How does a kernel mount the root partition?
In ancient times, the kernel was hard coded to know the device major/minor number of the root fs and mounted that device after initializing all device drivers, which were built into the kernel. The rdev
utility could be used to modify the root device number in the kernel image without having to recompile it.
Eventually boot loaders came along and could pass a command line to the kernel. If the root=
argument was passed, that told the kernel where the root fs was instead of the built in value. The drivers needed to access that still had to be built into the kernel. While the argument looks like a normal device node in the /dev
directory, there obviously is no /dev
directory before the root fs is mounted, so the kernel can not look up a dev node there. Instead, certain well known device names are hard coded into the kernel so the string can be translated to the device number. Because of this, the kernel can recognize things like /dev/sda1
, but not more exotic things like /dev/mapper/vg0-root
or a volume UUID.
Later, the initrd
came into the picture. Along with the kernel, the boot loader would load the initrd
image, which was some kind of compressed filesystem image (gzipped ext2 image, gzipped romfs image, squashfs finally became dominant). The kernel would decompress this image into a ramdisk and mount the ramdisk as the root fs. This image contained some additional drivers and boot scripts instead of a real init
. These boot scripts performed various tasks to recognize hardware, activate things like raid arrays and LVM, detect UUIDs, and parse the kernel command line to find the real root, which could now be specified by UUID, volume label and other advanced things. It then mounted the real root fs in /initrd
, then executed the pivot_root
system call to have the kernel swap /
and /initrd
, then exec /sbin/init
on the real root, which would then unmount /initrd
and free the ramdisk.
Finally, today we have the initramfs
. This is similar to the initrd
, but instead of being a compressed filesystem image that is loaded into a ramdisk, it is a compressed cpio archive. A tmpfs is mounted as the root, and the archive is extracted there. Instead of using pivot_root
, which was regarded as a dirty hack, the initramfs
boot scripts mount the real root in /root
, delete all files in the tmpfs root, then chroot
into /root
, and exec /sbin/init
.
Linux initially boots with a ramdisk (called an initrd
, for "INITial RamDisk") as /
. This disk has just enough on it to be able to find the real root partition (including any driver and filesystem modules required). It mounts the root partition onto a temporary mount point on the initrd
, then invokes pivot_root(8)
to swap the root and temporary mount points, leaving the initrd
in a position to be umount
ed and the actual root filesystem on /
.
Sounds like you're asking how does the kernel "know" which partition is the root partition, without access to configuration files on /etc.
The kernel can accept command line arguments like any other program. GRUB, or most other bootloaders can accept command line arguments as user input, or store them and make various combinations of command line arguments available via a menu. The bootloader passes the command line arguments to the kernel when it loads it (I don't know the name or mechanics of this convention but it's probably similar to how an application receives command line arguments from a calling process in a running kernel).
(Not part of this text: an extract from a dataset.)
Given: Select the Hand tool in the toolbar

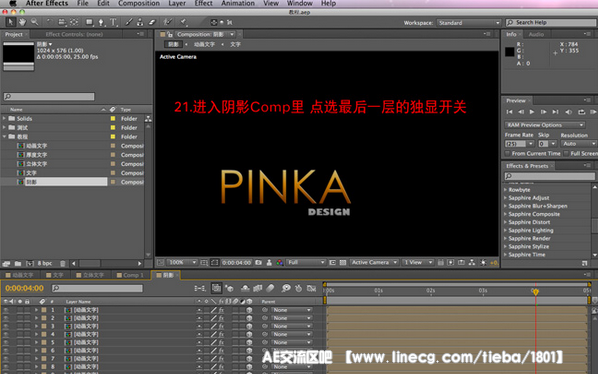Looking at the screenshot, I should pos(23,22).
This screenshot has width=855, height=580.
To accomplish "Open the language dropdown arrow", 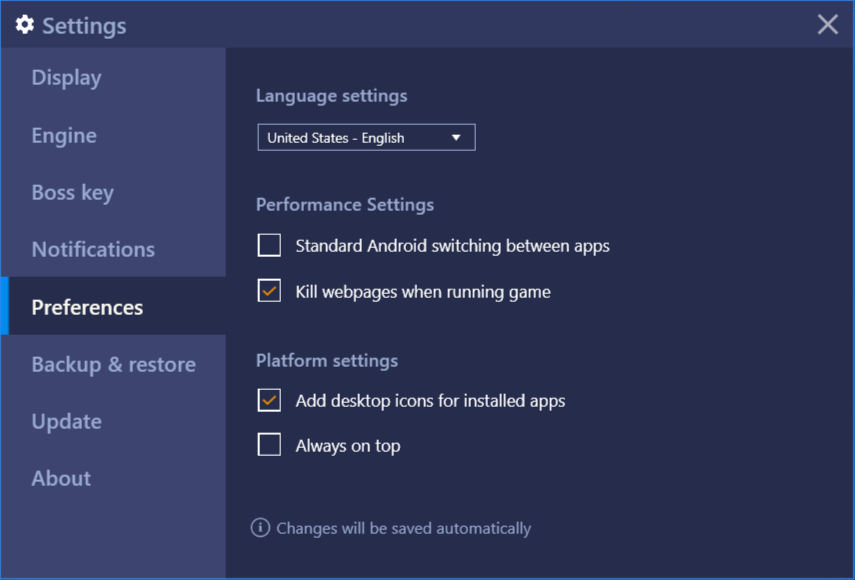I will 456,138.
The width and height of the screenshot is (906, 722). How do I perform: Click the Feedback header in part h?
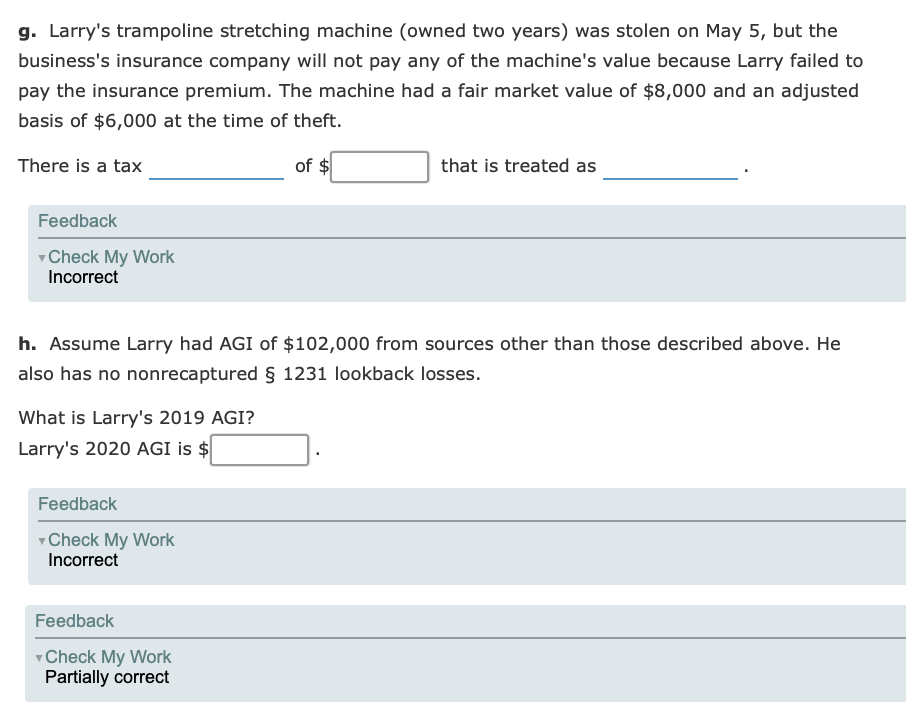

One of those command line options is root
, where you can specify the root filesystem, i.e. root=/dev/sda1
.
If the kernel uses an initrd, the bootloader is responsible for telling the kernel where it is, or putting the initrd in a standard memory location (I think) - that's at least the way it works on my Guruplug.
It's entirely possible to not specify one and then have your kernel panic immediately after starting complaining that it can't find a root filesystem.
There might be other ways of passing this option to the kernel.